Write the next part of the news article about former Liberal MLA Mo Elsalhy seeking the Alberta Party nomination, starting right after its last sentence.

» **Passage provided**
##############################

Former Liberal MLA seeking Alberta Party nomination

A former Alberta Liberal MLA who hasn't held office for a decade wants to run in the next year's provincial election, but not for his old party.

Instead, Mo Elsalhy is seeking the Alberta Party nomination in Edmonton-South West.

"I just feel the Alberta Party has a lot of potential and a lot of opportunity in 2019, and I am hoping to put my energy where there might be an outcome," Elsalhy said in an interview Thursday with CBC News.

"I can run for the Liberals and go fight the good fight … but I don't want to see an effort, a group effort by many volunteers, go to waste."

Elsalhy was elected in Edmonton-McClung in 2004, when he unseated Progressive Conservative cabinet minister Mark Norris.

Out of office since 2008

He lost his seat to PC David Xiao in 2008, when the Tories under then-premier Ed Stelmach won 72 of 83 seats. In 2008, Elsalhy was a candidate in the Liberal leadership race to replace Kevin Taft, which was ultimately won by David Swann.

Elsalhy ran for the Liberals in 2012 but again lost to Xiao. Since then, he has stayed out of the public eye, running his pharmacy in southeast Edmonton.

But with the 2019 election just nine months away, Elsalhy wants to get back in the game. His children are older and he said he has the blessing of his wife. He is frustrated by the what he sees as the polarization of the UCP and NDP, and thinks the Alberta Party offers a centrist option that would be appealing to voters.

Like many candidates attracted to the new party, Elsalhy was encouraged to run by party leader Stephen Mandel, who is running in Elsalhy's old riding of Edmonton-McClung. Elsahly called the former Edmonton mayor a good friend, and expressed admiration for his energy and drive to build the party.

Current Alberta Liberal Leader David Khan was not available for an interview Thursday. A party spokesman said Khan was tied up with work at his legal practice and sent a written statement instead.

"Albertans are free to run as candidates for whatever political party they choose," the statement said. "That is what a democracy is all about. It even allows candidates to hop from one party to another.

##############################

» **Available data**

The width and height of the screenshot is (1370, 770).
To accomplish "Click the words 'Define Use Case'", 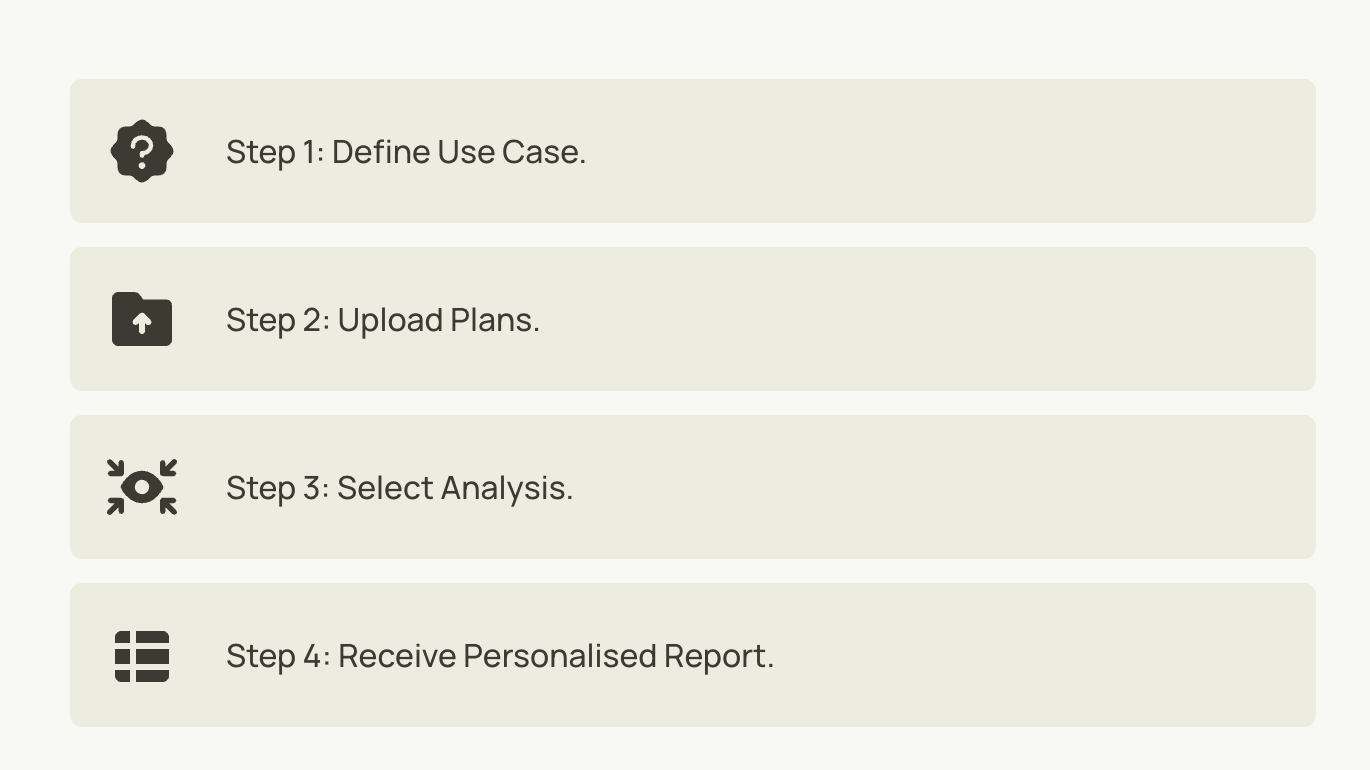I will click(x=458, y=152).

##############################

» **Response area**
"Mo Elsalhy has not been a Liberal MLA for more than 10 years, after serving just one term from 2004 to 2008. The Alberta Liberal Party is moving forward recruiting candidates for the next Alberta provincial election. We are preparing to run a full slate of 87 candidates when the writ is dropped."

Do Liberals need to rebrand?​

Elsalhy's switch can be read as yet another sign of the fading fortunes of the Alberta Liberal party. When Elsalhy was elected in 2004, the party was Alberta's Official Opposition, with 16 of 83 seats. Today, it has a single MLA in Swann, who represents Calgary-Mountain View.

Swann isn't running next year, so Khan is vying for his seat, where he will face NDP candidate Kathleen Ganley, the province's justice minister. The UCP candidate has yet to be nominated.

When Elsalhy was still involved with the Liberals, he led a committee that looked for ways to renew the party, which lost seven seats in the 2008 election.

Elsalhy said the report suggested looking at a possible merger with other parties but he said the findings were ignored by subsequent party leaders

"It was ignored because people are too proud," he said, noting that pride didn't stop Alberta conservatives from abandoning their affiliations with the former Wildrose and Progressive Conservative parties to form the UCP.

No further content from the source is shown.